*** DATA SHOWN Section Begins ***
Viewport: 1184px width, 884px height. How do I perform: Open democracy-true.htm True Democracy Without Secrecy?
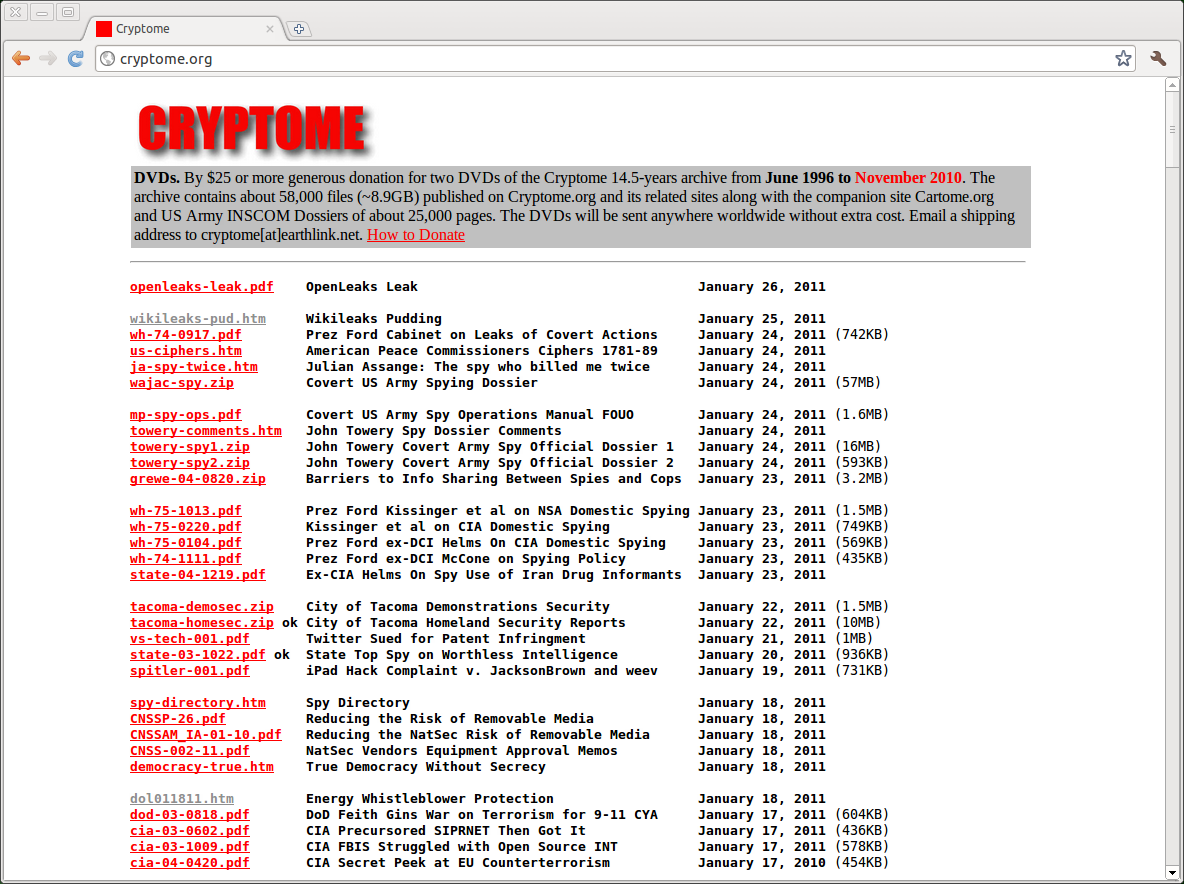[x=201, y=766]
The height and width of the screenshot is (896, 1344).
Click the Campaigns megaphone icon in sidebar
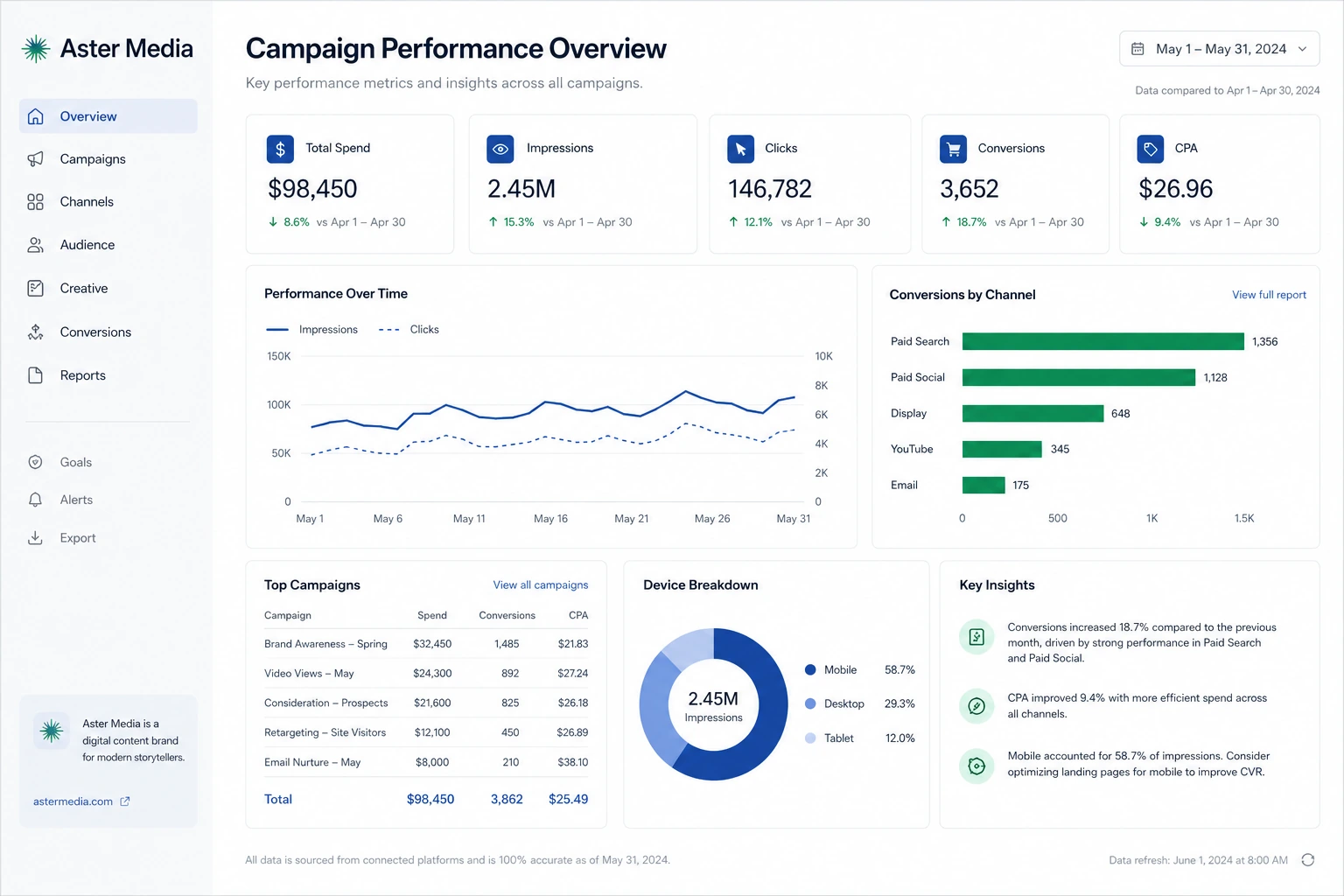[x=36, y=159]
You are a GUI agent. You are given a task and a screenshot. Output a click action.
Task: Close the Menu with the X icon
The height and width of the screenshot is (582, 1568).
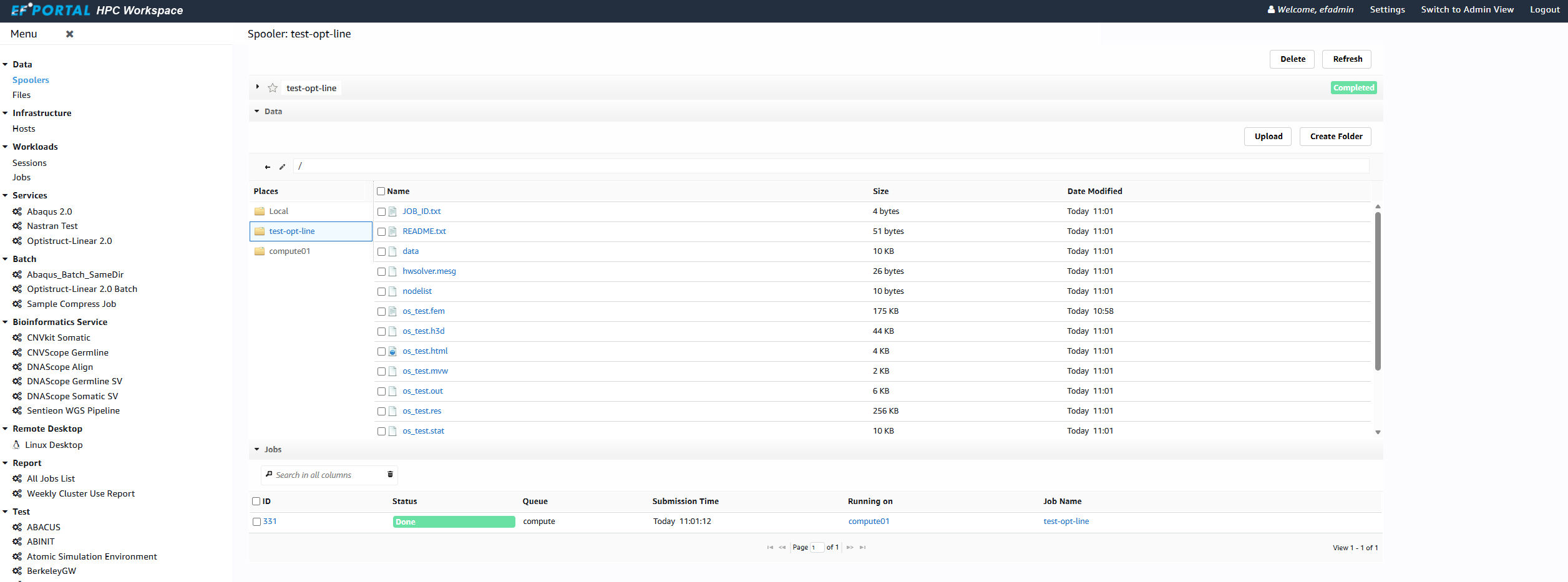click(x=70, y=34)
*** DATA SHOWN Section Ends ***
* ASSIGNMENT:
Your output must consist only of the lines from the line with "You are a GUI" through the final line of the data, both included, reproduced exactly and free of pictures.

* TASK RESULT:
You are a GUI agent. You are given a task and a screenshot. Output a click action.
Task: Close the Menu with the X icon
The height and width of the screenshot is (582, 1568).
click(x=70, y=34)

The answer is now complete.